Tuliskan ulang tanpa perubahan sedikit pun baris-baris data di bawah, mulai dari baris yang memuat "Click the chevron" dan terus sampai baris yang memuat "will tap(1164, 67).". Kedua baris batas itu juga ikut ditulis.

________________________________________

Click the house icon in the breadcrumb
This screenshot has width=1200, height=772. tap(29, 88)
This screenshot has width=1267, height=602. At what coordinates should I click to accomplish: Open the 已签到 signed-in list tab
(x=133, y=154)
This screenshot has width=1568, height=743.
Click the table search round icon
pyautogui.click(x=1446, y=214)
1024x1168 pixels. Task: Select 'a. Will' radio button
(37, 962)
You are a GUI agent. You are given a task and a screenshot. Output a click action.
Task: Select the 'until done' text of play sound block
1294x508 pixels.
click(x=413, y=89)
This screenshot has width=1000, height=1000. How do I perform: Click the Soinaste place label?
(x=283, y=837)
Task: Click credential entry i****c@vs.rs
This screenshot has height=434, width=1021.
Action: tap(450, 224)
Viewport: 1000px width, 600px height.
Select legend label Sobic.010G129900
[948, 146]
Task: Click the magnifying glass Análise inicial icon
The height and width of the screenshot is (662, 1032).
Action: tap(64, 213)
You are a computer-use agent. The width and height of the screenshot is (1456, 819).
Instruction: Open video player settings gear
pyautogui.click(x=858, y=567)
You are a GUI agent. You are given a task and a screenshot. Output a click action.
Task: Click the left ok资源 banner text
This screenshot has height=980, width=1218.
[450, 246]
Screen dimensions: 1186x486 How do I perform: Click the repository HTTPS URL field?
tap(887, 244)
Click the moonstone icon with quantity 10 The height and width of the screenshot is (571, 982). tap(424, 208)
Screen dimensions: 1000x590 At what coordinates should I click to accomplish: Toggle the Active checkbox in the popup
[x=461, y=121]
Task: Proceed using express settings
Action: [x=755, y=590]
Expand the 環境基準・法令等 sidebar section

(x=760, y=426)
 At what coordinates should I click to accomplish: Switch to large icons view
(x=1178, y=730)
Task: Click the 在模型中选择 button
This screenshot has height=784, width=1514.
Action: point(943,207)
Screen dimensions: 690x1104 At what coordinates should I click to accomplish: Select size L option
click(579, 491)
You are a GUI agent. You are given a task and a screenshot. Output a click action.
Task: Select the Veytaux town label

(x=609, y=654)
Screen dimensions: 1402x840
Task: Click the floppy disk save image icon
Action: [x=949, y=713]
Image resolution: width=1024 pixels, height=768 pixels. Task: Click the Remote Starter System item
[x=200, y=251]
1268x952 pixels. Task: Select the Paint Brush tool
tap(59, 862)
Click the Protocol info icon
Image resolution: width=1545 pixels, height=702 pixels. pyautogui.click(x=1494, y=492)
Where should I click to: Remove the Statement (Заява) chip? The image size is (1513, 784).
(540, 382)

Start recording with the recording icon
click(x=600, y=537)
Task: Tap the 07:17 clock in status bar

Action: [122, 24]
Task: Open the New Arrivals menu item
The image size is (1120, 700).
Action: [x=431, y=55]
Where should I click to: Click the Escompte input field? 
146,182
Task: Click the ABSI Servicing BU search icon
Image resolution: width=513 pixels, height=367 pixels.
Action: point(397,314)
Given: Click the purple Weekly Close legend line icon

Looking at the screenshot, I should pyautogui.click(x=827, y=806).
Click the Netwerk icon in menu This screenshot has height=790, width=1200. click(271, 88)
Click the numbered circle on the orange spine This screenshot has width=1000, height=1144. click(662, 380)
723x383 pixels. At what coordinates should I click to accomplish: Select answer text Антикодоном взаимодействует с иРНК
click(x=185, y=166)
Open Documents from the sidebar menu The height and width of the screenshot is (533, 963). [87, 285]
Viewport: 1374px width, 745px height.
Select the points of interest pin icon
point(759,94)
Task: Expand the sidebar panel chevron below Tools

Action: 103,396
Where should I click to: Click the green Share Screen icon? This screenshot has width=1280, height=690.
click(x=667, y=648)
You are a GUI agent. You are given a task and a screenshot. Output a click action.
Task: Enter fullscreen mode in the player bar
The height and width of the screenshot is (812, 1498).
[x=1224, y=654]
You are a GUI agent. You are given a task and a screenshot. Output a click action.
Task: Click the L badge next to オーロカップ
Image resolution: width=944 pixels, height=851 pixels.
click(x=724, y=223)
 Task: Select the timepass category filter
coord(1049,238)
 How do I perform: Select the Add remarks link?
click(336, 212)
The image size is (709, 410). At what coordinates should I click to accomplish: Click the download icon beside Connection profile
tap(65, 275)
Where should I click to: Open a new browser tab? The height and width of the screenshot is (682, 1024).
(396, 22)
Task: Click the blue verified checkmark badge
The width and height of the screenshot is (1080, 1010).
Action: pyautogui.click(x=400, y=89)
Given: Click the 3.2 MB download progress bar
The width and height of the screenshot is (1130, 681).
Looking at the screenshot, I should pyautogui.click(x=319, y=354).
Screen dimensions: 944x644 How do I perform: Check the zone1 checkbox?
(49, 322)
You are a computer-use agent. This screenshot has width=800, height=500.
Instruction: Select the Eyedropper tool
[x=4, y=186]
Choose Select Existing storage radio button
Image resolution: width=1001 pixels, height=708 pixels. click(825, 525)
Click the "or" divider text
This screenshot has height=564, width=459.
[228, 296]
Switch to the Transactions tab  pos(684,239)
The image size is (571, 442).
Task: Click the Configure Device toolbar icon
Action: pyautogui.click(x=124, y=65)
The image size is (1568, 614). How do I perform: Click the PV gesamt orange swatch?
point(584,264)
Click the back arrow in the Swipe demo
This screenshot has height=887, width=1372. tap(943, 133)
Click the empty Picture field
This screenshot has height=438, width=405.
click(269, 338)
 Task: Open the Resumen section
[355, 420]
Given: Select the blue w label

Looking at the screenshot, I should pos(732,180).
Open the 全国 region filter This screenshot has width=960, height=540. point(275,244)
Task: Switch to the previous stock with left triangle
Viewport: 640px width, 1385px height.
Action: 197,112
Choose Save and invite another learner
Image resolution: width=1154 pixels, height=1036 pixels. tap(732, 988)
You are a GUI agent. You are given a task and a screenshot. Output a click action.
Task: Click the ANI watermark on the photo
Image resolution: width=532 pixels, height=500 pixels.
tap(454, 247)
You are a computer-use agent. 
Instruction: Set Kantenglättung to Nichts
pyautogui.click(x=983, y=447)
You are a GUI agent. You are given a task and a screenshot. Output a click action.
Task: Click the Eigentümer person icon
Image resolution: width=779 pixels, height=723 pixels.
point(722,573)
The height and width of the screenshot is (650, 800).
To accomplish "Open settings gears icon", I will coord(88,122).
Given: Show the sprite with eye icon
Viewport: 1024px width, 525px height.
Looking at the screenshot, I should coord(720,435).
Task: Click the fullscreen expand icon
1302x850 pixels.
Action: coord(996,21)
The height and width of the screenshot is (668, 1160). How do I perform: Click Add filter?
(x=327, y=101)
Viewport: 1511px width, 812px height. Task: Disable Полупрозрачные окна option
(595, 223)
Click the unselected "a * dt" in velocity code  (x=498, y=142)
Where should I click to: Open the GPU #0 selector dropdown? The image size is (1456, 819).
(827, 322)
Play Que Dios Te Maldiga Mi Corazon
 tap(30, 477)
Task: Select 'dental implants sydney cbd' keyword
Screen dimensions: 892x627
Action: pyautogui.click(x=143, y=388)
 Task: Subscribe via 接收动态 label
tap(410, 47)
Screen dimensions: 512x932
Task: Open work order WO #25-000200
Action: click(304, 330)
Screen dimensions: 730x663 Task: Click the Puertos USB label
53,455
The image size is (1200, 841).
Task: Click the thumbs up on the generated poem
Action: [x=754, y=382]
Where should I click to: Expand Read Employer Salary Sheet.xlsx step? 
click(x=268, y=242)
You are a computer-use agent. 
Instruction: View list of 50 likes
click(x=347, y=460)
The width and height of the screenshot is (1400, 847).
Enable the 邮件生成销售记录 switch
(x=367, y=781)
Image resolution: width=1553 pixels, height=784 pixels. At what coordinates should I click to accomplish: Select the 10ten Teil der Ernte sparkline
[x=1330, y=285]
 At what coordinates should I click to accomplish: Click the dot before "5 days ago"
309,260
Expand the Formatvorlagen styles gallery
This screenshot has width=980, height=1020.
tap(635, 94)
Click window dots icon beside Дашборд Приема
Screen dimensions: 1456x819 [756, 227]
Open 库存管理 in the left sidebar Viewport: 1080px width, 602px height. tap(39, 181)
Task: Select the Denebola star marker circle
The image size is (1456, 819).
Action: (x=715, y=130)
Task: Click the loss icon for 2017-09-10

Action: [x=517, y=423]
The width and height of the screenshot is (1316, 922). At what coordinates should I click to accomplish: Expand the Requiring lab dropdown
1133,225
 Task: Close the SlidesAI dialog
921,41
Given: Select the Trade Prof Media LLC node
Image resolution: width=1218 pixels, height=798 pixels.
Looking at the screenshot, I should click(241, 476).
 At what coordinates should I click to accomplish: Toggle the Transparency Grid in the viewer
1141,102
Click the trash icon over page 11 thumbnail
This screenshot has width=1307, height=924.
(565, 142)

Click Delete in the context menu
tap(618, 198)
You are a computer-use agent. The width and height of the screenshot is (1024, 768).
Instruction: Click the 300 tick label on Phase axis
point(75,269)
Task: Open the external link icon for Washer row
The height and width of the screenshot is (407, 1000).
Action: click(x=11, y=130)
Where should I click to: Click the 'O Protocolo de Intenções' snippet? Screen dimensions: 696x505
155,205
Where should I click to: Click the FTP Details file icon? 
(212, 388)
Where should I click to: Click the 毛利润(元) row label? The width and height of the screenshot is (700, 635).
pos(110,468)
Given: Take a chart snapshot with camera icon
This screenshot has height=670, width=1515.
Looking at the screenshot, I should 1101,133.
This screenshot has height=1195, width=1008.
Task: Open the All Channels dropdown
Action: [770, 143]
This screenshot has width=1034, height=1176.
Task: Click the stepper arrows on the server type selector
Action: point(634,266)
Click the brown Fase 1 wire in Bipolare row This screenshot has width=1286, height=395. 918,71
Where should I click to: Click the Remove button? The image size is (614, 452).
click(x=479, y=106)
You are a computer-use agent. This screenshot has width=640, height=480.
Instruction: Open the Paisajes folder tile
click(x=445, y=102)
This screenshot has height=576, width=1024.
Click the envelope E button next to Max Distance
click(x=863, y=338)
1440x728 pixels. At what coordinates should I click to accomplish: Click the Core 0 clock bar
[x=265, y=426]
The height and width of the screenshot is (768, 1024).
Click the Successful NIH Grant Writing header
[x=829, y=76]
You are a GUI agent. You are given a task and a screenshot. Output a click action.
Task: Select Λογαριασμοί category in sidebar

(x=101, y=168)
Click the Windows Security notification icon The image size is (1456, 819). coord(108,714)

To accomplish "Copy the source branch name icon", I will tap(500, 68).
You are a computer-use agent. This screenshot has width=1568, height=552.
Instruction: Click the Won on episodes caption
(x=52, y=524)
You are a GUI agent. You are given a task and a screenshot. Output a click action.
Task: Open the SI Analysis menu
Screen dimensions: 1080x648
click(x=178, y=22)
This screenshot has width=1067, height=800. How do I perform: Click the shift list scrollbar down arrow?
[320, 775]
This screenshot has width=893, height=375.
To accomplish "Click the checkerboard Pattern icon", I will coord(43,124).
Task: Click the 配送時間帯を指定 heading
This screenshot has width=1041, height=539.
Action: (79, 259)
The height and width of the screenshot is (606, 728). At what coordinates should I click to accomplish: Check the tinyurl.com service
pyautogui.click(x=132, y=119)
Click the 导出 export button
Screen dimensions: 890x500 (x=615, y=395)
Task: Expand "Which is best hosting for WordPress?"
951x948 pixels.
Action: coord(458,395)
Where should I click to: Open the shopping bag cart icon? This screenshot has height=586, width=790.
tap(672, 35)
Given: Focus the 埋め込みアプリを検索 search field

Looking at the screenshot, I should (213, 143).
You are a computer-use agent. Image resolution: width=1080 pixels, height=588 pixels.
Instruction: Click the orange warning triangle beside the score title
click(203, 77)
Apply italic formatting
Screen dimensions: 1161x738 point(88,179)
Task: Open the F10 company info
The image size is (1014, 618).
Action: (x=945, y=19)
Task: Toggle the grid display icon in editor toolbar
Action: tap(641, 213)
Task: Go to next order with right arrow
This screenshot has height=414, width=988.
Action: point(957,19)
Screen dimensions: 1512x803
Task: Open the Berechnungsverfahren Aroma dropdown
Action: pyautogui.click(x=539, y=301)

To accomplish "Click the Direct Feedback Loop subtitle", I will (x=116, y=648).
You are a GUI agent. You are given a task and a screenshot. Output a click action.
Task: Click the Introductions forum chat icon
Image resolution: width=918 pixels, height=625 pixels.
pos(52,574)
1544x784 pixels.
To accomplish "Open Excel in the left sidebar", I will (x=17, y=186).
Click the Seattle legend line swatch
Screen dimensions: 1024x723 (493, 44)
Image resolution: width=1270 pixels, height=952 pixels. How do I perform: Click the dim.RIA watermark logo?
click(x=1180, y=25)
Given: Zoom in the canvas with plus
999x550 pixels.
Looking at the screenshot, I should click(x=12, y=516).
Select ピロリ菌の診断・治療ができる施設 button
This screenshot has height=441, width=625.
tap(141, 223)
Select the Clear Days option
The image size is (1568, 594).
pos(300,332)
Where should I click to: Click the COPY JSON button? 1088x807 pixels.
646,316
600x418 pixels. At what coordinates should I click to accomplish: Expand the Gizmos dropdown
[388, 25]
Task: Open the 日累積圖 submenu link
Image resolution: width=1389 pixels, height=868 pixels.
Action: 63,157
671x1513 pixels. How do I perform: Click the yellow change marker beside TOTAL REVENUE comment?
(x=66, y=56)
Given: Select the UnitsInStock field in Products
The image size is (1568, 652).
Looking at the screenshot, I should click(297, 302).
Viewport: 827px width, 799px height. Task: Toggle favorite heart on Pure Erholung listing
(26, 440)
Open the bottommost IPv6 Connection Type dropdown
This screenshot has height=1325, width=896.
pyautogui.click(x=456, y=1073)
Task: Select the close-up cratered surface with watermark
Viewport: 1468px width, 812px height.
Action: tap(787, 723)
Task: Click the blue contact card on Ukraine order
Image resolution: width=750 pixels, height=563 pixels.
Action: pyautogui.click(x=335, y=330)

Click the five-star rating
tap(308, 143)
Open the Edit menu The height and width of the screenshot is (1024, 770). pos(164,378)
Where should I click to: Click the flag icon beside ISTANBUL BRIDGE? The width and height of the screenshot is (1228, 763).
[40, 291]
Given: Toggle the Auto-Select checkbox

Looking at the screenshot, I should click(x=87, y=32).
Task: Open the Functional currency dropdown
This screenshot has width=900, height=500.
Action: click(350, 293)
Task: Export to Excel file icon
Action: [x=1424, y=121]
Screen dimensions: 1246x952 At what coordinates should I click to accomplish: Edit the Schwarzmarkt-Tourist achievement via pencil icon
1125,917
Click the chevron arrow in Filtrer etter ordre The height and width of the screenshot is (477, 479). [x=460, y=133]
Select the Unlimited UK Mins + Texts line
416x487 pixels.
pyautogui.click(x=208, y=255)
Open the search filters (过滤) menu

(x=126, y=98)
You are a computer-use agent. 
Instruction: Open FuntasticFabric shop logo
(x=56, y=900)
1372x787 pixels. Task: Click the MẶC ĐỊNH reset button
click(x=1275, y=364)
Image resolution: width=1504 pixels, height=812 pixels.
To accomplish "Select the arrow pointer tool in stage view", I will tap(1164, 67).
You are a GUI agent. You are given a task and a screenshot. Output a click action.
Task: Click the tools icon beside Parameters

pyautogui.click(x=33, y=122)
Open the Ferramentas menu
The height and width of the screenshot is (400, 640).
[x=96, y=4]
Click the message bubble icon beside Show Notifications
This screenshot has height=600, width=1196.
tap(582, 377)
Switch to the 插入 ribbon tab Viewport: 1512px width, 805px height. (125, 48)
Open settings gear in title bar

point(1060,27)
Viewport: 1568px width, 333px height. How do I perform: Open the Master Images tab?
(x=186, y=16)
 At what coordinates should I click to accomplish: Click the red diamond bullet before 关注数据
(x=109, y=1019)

________________________________________

## Penyelesaian Soal
Click the chevron arrow in Filtrer etter ordre The height and width of the screenshot is (477, 479). [x=460, y=133]
Select the Unlimited UK Mins + Texts line
416x487 pixels.
pyautogui.click(x=208, y=255)
Open the search filters (过滤) menu

(x=126, y=98)
You are a computer-use agent. 
Instruction: Open FuntasticFabric shop logo
(x=56, y=900)
1372x787 pixels. Task: Click the MẶC ĐỊNH reset button
click(x=1275, y=364)
Image resolution: width=1504 pixels, height=812 pixels.
To accomplish "Select the arrow pointer tool in stage view", I will tap(1164, 67).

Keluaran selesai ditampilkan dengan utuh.